The probability of a point lying here is denoted by \({P_3}\).

Thus, the points \({P_1} + {P_2} + {P_3} = 1\) defined by observing \({X_1} = {x_1},{X_2} = {x_2},{X_3} = {x_3}\).

Since, \(F\left( {{\alpha _1}} \right)\, = 0.3\,and\,F\left( {\,{\alpha _2}} \right) = 0.8.\)

Therefore,

\(\begin{aligned}{c}{P_1} &= 0.3\\{P_2} &= 0.8 - 0.3\\ &= 0.5\\{P_3}& = 1 - 0.8\\ &= 0.2\end{aligned}\)

Defining the pdf

This is an example of a multinomial distribution. Here are the data points \({X_i} \sim {\rm{Multinomial}}\left( {n,{p_i}} \right),\,i = 1,2,3\)

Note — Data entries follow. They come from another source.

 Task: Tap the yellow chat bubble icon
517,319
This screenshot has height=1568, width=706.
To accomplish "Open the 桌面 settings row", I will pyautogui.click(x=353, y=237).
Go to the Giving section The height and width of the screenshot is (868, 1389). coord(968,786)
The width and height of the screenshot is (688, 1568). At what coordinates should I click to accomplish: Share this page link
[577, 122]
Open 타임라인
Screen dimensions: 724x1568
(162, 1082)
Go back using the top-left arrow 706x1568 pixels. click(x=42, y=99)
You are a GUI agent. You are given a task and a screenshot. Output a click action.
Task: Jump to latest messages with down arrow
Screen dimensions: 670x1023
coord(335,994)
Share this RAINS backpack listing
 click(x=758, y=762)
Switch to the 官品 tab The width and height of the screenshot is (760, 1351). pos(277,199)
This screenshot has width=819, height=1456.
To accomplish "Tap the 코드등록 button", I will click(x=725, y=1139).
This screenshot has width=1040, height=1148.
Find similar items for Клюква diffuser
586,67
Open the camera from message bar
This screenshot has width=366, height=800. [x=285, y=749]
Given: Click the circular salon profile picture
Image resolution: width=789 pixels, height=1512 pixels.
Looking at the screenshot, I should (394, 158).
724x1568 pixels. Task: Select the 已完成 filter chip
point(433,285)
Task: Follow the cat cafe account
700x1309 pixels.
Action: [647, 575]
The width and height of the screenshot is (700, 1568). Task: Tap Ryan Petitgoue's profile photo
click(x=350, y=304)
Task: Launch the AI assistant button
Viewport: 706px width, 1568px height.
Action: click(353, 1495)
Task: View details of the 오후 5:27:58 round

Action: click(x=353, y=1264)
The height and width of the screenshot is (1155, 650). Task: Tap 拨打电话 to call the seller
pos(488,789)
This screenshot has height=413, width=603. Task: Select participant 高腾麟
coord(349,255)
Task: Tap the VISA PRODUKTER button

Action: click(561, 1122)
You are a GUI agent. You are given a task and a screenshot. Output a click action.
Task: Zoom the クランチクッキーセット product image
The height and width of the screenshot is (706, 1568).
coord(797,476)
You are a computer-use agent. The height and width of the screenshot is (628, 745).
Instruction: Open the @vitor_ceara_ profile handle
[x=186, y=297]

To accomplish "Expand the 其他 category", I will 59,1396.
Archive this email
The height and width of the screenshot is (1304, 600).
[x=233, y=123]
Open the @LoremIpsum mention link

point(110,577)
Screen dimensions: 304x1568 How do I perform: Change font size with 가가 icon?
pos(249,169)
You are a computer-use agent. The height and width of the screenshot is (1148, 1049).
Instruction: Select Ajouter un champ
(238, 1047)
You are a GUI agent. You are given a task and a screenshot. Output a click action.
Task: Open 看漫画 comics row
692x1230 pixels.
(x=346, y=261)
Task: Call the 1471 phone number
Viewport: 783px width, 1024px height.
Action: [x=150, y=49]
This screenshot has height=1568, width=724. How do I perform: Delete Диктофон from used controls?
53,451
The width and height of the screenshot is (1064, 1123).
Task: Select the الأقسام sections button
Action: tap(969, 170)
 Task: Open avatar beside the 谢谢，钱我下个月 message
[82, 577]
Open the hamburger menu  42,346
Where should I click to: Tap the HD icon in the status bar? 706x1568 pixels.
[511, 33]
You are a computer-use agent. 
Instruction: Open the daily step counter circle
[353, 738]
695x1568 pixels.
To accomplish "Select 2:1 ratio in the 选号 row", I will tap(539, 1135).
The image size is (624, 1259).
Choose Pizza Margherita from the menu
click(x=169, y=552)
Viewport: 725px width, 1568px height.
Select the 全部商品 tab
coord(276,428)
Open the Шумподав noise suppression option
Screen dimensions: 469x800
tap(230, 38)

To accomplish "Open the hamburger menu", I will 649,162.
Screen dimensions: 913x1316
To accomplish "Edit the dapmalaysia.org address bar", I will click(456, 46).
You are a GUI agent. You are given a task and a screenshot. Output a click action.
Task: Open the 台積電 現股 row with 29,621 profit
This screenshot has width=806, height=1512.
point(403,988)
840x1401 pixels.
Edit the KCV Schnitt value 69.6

We have total 25 data points. Therefore, n=25.

Therefore, the pdf is

\(\left( {\frac{{25!}}{{{x_1}!{x_2}!{x_3}!}}} \right){p_1}^{{x_1}}{p_2}^{{x_2}}{p_3}^{{x_3}}\)

Substituting the values

It is given that \({x_1} = 6,{x_2} = 10,{x_3} = 9\)

Therefore,

\(\begin{aligned}{}p\left( x \right) &= \left( {\frac{{25!}}{{6!10!9!}}} \right){\left( {0.3} \right)^6}{\left( {0.5} \right)^{10}}{\left( {0.2} \right)^9}\\ &= 0.0060\end{aligned}\)

Therefore, the probability that six of the observed values are less than\({{\bf{\alpha }}_{\bf{1}}}\)10 are between\({{\bf{\alpha }}_{\bf{1}}}\), and\({{\bf{\alpha }}_{\bf{2}}}\)9 are above\({{\bf{\alpha }}_{\bf{2}}}\)is 0.0060.